Your dental benefits are designed to supplement your dental expenses, but are not designed to cover all your dental needs.  A typical plan is loaded with limitations and exclusions that restrict your benefit payment.  Exclusions mean that a particular type of care is deliberately not covered; while limitations mean coverage may be benefited if certain conditions are met. When a procedure is excluded or limited it is not an indication that the procedure is not dentally necessary.  If your coverage is restrictive of certain dental procedures, it is likely that the coverage has been designed in such a way to lower the cost of the coverage.  As in other aspects of their life, so with insurance; patients are not surprised to find that they get what they and/or their employers pay for.Typical limitations include:

  • Dental examinations and cleanings can be limited to two times in a benefit year, two in twelve consecutive months, three times in a benefit year, six months apart and any other combination the insurance company can invent. A cleaning performed even one day early can limit your coverage under a limitation provision. It is important to be aware of what your cleaning limitations are so that appointments are scheduled to maximize your benefit.
  • Problem-focused examinations can fall under the basic category even though they are diagnostic in nature. They can be considered as one of two exams per year or benefited as an additional exam.
  • Periodontal cleanings are performed on patients who have some degree of periodontal disease; usually the cleaning is categorized in the basic rather than the preventive category.
  • Dental x-rays can be limited as to their frequency and timing. Typically bitewing x-rays are covered annually and panoramic x-rays are covered every three to five years. This does not mean that taking an x-ray sooner is not dentally necessary, just that your plan restricts payment for that service on a limited frequency.
  • Fluoride typically carries an age limitation that restricts coverage to children and youth. Adults may benefit from fluoride treatment, but insurance won’t pay for you to receive that benefit.
  • Sealants are typically limited to children under age 14 and to certain teeth, often with a once-per-tooth-per-life limitation.  The age, specific teeth covered, and frequency vary widely among insurance plans.
  • Replacement clauses for prosthetic services require the prosthetic to be unserviceable and of at least a certain age, typically five years old, but some carriers require the prosthetic to be as old as ten years.
  • Certain categories of services can require a waiting period before benefits are paid. The most common use of this is manifest as a 12 month waiting period for major services, but it can be of any variety towards any and all categories of services.

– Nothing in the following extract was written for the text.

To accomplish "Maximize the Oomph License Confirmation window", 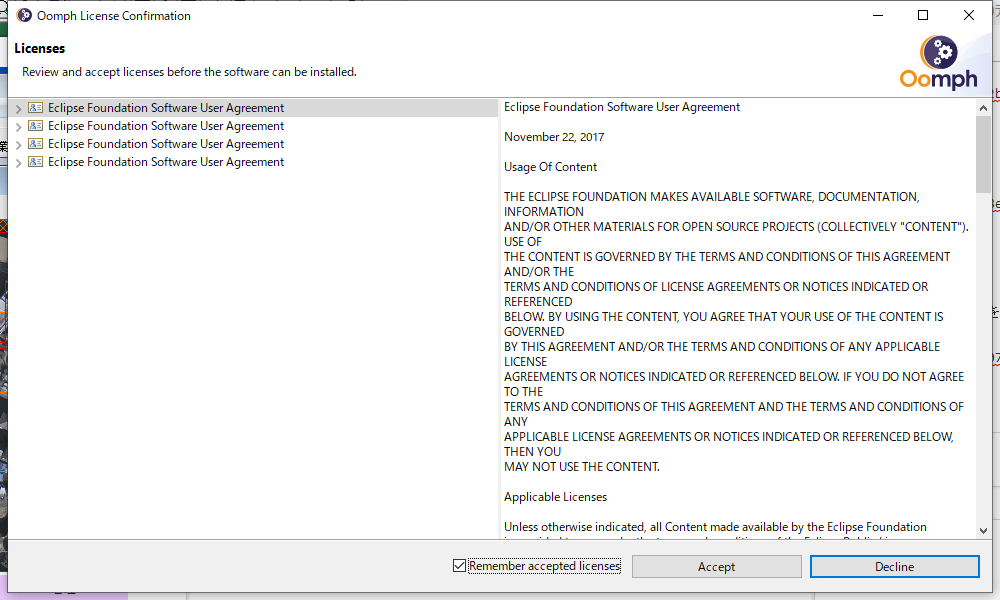I will 923,15.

Typical exclusions include:

  • No coverage or limited coverage for implants.
  • No coverage or limited coverage for bone grafts.
  • No coverage for services done principally for cosmetic reasons. While the effects of such dentistry can change your life, don’t expect insurance coverage for it.
  • No coverage to replace a missing tooth if it was extracted prior to coverage under the dental plan.
  • Fees in excess of the plan’s allowance.

– Alternate Benefit Clause

This is a cost containment feature that restricts benefit payment to the least expensive treatment or method that would produce satisfactory results.  Regardless of the procedure performed, the insurance carrier will re-code the procedure to a lesser, but what it considers to be, adequate procedure.  (We often liken this to the old proverbial choice between a Cadillac and a Volkswagen.) Two common uses  of the “alternate benefit” clause  occur with fillings and dentures.

  • A dental plan will recode and downgrade tooth-colored (composite resin) filling procedures performed on posterior teeth. An alternate benefit of an silver-colored (amalgam) filling will be benefited.   A resin restoration is technique-sensitive, takes longer to restore, and necessitates the use of more costly materials than amalgam; consequently commanding higher fees. In our experience and community patients simply reject amalgam fillings in their mouth. Patient demand for them was so low that we stopped offering them to patients years ago. Based on the experience in our practice we estimate more than half of dental benefit plans pay the full fee for composite fillings, with less than half opting to control the cost of dental benefit by downgrading the procedure.
  • A dental plan can restrict benefit payments to removable denture services rather than fixed prosthetics such as crowns, bridges, and implants. This restriction depends on the number of teeth the patient is missing. The more teeth missing the more likely the provider is to recode and downgrade the procedure and reduce its benefit payment as a result. This is a good use of the old Cadillac versus Volkswagen example.)
  • The exclusions and limitations listed above are not a comprehensive list, but are among the most common we encounter in our practice at Crabtree Dental.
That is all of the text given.